The art of mixing and matching is more difficult, though, than it seems. A primary reason, ironically, is continuity. When you first slotted the scene in the narrative, part of its power borrowed from what had happened before, at the very least in the scene that preceded it. You could build on what was fresh in the reader’s mind.

What happens when the piece appears out of nowhere—say, a flash from the past? Now readers have to reorient themselves. When is this scene taking place? Why am I switching away from the main story line to read it? The essence you pared it down to had better pack a punch, because it is standing on its lonesome. Consider too: the reader should feel that the scene fits in the proceedings, even if obliquely. So placement, and probably tailoring the scene to fit in that place, becomes a crucial consideration.
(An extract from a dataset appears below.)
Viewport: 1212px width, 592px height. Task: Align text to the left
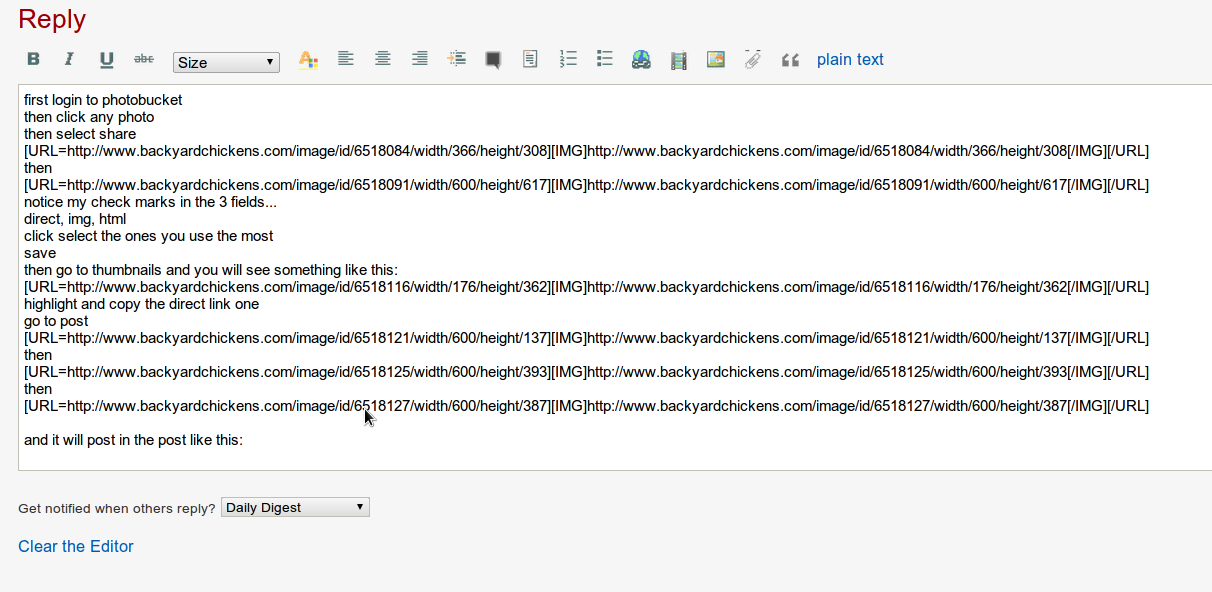345,59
To explain why a past scene is being sprung on the reader, one solution is a cue provided in the present-day story. Henry stubs his toe on the edge of his bedroom door, and he remembers the last time he stubbed his toe: on that dark and rainy night when Natalie set her suitcase on the bed, etc. This device does work, but only to a very limited extent. When used more than a couple of times, the reader starts sighing. Here we go again, off down the author’s memory lane. Even worse is using the cue and following with several background scenes in a row. By the time you return, will readers remember where they were in the present-day plot line?
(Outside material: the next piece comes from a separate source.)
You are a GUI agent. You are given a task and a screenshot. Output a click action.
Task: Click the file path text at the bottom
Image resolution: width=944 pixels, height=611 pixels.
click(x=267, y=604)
Finally, any odd assemblage of scenes will hamper a novel’s forward progress merely by their random nature. See, you know the context in which the scenes were originally written, but the reader doesn’t. All they see is one unexpected jump after another. You are obliged to make the disparate scenes fit a building pattern of their own. This can be done by lining up the past scenes in chronological order. You can also provide a thematic thread, such as a mother-daughter relationship. In this case, you can regard the past pieces as a subplot, whose scenes also appear occasionally.

Exercise: One solution is to gang up like scenes into discrete story units, or chapters. Rather than inserting nine puzzle pieces, why not create three chapters that are set entirely in the past? If you provide a strong clue at the end of a present-day chapter, you could start the first of these past chapters on the next page. Since readers understand patterns, you could drop in the other two without any preface at all.

“Who controls the past controls the future. Who controls the present controls the past.”